▶ [Problem statement]: Please copy out each of the following lines word for word, without changing anything.
The input start
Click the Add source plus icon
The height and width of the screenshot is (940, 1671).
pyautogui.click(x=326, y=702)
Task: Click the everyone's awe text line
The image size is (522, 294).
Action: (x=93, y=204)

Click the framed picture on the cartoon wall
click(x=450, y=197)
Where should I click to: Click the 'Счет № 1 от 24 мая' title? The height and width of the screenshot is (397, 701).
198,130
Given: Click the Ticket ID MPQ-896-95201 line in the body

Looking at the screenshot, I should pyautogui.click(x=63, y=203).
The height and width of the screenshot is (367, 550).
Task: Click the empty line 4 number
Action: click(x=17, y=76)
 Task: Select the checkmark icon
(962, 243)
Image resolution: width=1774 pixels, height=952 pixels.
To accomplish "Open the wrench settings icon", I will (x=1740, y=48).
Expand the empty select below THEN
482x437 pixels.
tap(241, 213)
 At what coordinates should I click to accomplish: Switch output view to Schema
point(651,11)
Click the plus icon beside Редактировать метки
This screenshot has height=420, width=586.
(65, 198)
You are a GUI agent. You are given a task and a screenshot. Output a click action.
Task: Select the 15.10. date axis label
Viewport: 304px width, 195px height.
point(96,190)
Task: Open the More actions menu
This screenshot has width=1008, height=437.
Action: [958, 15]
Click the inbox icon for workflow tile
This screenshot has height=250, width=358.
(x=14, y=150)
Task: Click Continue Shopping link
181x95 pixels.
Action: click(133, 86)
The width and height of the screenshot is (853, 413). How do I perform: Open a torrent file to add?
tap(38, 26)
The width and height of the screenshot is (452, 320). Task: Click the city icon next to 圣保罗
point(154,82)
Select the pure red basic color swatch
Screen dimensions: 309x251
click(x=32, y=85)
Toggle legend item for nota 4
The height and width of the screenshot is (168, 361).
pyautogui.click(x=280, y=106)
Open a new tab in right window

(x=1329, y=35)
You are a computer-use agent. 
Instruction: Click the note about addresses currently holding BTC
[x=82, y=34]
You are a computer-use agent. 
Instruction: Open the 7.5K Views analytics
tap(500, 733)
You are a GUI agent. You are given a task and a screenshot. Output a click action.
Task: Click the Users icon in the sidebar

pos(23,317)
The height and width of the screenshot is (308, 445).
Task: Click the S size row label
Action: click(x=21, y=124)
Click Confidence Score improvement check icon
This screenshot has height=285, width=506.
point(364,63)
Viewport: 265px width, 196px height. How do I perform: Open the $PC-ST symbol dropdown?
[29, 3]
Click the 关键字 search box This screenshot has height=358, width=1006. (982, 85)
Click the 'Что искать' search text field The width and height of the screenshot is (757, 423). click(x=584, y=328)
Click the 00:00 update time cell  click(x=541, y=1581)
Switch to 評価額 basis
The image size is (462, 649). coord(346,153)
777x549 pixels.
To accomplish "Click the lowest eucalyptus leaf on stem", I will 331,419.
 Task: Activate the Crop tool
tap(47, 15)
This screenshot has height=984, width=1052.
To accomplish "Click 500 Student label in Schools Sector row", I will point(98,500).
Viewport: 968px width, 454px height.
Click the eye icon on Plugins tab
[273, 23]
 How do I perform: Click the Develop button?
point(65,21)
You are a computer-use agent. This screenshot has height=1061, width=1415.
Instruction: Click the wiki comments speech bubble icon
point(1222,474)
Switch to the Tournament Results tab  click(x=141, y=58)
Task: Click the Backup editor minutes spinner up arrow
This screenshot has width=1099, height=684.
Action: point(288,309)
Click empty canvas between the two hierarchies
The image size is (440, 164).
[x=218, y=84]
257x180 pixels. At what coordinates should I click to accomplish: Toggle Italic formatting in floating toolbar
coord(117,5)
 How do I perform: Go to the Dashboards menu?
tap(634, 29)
The input end
▶ [Written reply]:
Click the Add source plus icon
The height and width of the screenshot is (940, 1671).
pyautogui.click(x=326, y=702)
Task: Click the everyone's awe text line
The image size is (522, 294).
Action: (x=93, y=204)

Click the framed picture on the cartoon wall
click(x=450, y=197)
Where should I click to: Click the 'Счет № 1 от 24 мая' title? The height and width of the screenshot is (397, 701).
198,130
Given: Click the Ticket ID MPQ-896-95201 line in the body

Looking at the screenshot, I should pyautogui.click(x=63, y=203).
The height and width of the screenshot is (367, 550).
Task: Click the empty line 4 number
Action: click(x=17, y=76)
 Task: Select the checkmark icon
(962, 243)
Image resolution: width=1774 pixels, height=952 pixels.
To accomplish "Open the wrench settings icon", I will (x=1740, y=48).
Expand the empty select below THEN
482x437 pixels.
tap(241, 213)
 At what coordinates should I click to accomplish: Switch output view to Schema
point(651,11)
Click the plus icon beside Редактировать метки
This screenshot has height=420, width=586.
(65, 198)
You are a GUI agent. You are given a task and a screenshot. Output a click action.
Task: Select the 15.10. date axis label
Viewport: 304px width, 195px height.
point(96,190)
Task: Open the More actions menu
This screenshot has width=1008, height=437.
Action: [958, 15]
Click the inbox icon for workflow tile
This screenshot has height=250, width=358.
(x=14, y=150)
Task: Click Continue Shopping link
181x95 pixels.
Action: click(133, 86)
The width and height of the screenshot is (853, 413). How do I perform: Open a torrent file to add?
tap(38, 26)
The width and height of the screenshot is (452, 320). Task: Click the city icon next to 圣保罗
point(154,82)
Select the pure red basic color swatch
Screen dimensions: 309x251
click(x=32, y=85)
Toggle legend item for nota 4
The height and width of the screenshot is (168, 361).
pyautogui.click(x=280, y=106)
Open a new tab in right window

(x=1329, y=35)
You are a computer-use agent. 
Instruction: Click the note about addresses currently holding BTC
[x=82, y=34]
You are a computer-use agent. 
Instruction: Open the 7.5K Views analytics
tap(500, 733)
You are a GUI agent. You are given a task and a screenshot. Output a click action.
Task: Click the Users icon in the sidebar

pos(23,317)
The height and width of the screenshot is (308, 445).
Task: Click the S size row label
Action: click(x=21, y=124)
Click Confidence Score improvement check icon
This screenshot has height=285, width=506.
point(364,63)
Viewport: 265px width, 196px height. How do I perform: Open the $PC-ST symbol dropdown?
[29, 3]
Click the 关键字 search box This screenshot has height=358, width=1006. (982, 85)
Click the 'Что искать' search text field The width and height of the screenshot is (757, 423). click(x=584, y=328)
Click the 00:00 update time cell  click(x=541, y=1581)
Switch to 評価額 basis
The image size is (462, 649). coord(346,153)
777x549 pixels.
To accomplish "Click the lowest eucalyptus leaf on stem", I will 331,419.
 Task: Activate the Crop tool
tap(47, 15)
This screenshot has height=984, width=1052.
To accomplish "Click 500 Student label in Schools Sector row", I will point(98,500).
Viewport: 968px width, 454px height.
Click the eye icon on Plugins tab
[273, 23]
 How do I perform: Click the Develop button?
point(65,21)
You are a computer-use agent. This screenshot has height=1061, width=1415.
Instruction: Click the wiki comments speech bubble icon
point(1222,474)
Switch to the Tournament Results tab  click(x=141, y=58)
Task: Click the Backup editor minutes spinner up arrow
This screenshot has width=1099, height=684.
Action: point(288,309)
Click empty canvas between the two hierarchies
The image size is (440, 164).
[x=218, y=84]
257x180 pixels. At what coordinates should I click to accomplish: Toggle Italic formatting in floating toolbar
coord(117,5)
 How do I perform: Go to the Dashboards menu?
tap(634, 29)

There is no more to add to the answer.